Tuesday, August 08, 2006

37% of All Advertising Is Wasted


The findings of 'What Sticks' are the result of five years of research on campaigns from 36 of the nation's top advertisers.

Five-Year Research Project Tracked $1 Billion in Spending by 36 Major Marketers

$1 billion tracked
While that's hardly good news, given that it still amounts to tens of billions of marketing dollars, a book that traces $1 billion in spending finds that it is at least possible to find out exactly what's wasted -- and how to get better performance from the other 62.7%, offering hope that battered business can rise from the mat.

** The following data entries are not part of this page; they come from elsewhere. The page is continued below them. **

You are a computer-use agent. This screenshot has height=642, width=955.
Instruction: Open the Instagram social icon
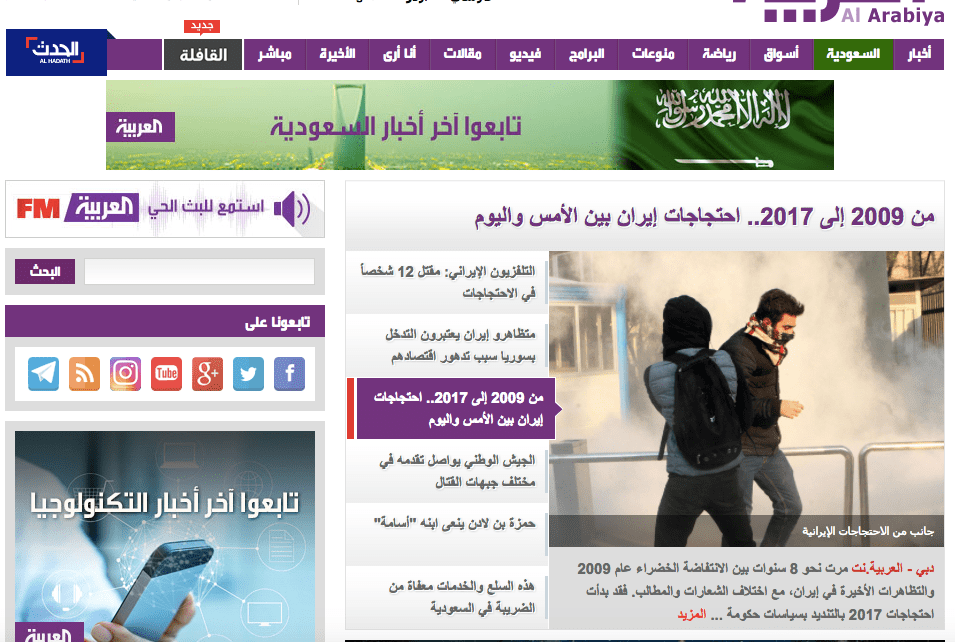[x=125, y=374]
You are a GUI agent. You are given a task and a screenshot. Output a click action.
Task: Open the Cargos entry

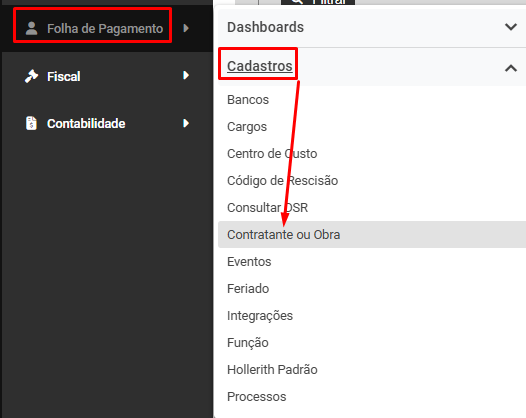click(247, 127)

The bold proclamations in "What Sticks: Why Most Advertising Fails and How to Guarantee Yours Succeeds," to be released next month by Kaplan Publishing, are the result of five years of research on campaigns from 36 of the nation's top advertisers. The book, penned by Rex Briggs, a veteran market researcher and founder of the firm Marketing Evolution, and Greg Stuart, CEO of the Interactive Advertising Bureau, may well be the most important advertising research since the "How Advertising Works" study of the early 1990s.

Marketing giants
Although its conclusions are based on number-crunching done with such marketing titans as Procter & Gamble, Johnson & Johnson, Unilever, Kraft Foods and McDonald's, the book is written accessibly enough to find an audience among all marketers and creatives. And it comes copiously praised in a foreword by Steven D. Levitt, author of the pop economics hit "Freakonomics."

The title reference to marketing's age-old scatological adage provides a flavor of what's inside. Sometimes-surprising findings from research conducted across a wide range of brands, industries and media are punctuated by shocking anecdotes and confessions illustrating how broken and dysfunctional the marketing industry truly is.
"I spent the first decade of my career as an agency media guy," Mr. Stuart said in an interview. "I felt like a charlatan the entire time. ... I knew in my heart of hearts that we collectively, not just Greg Stuart, did not know what we were doing in spending clients' money."

An ad exec's apology
The book is something of a marketing 12-step program for Mr. Stuart, who in a footnote actually apologizes to each of his clients from that era by corporate name, including American Express, PepsiCo's Frito-Lay, Apple and Sears.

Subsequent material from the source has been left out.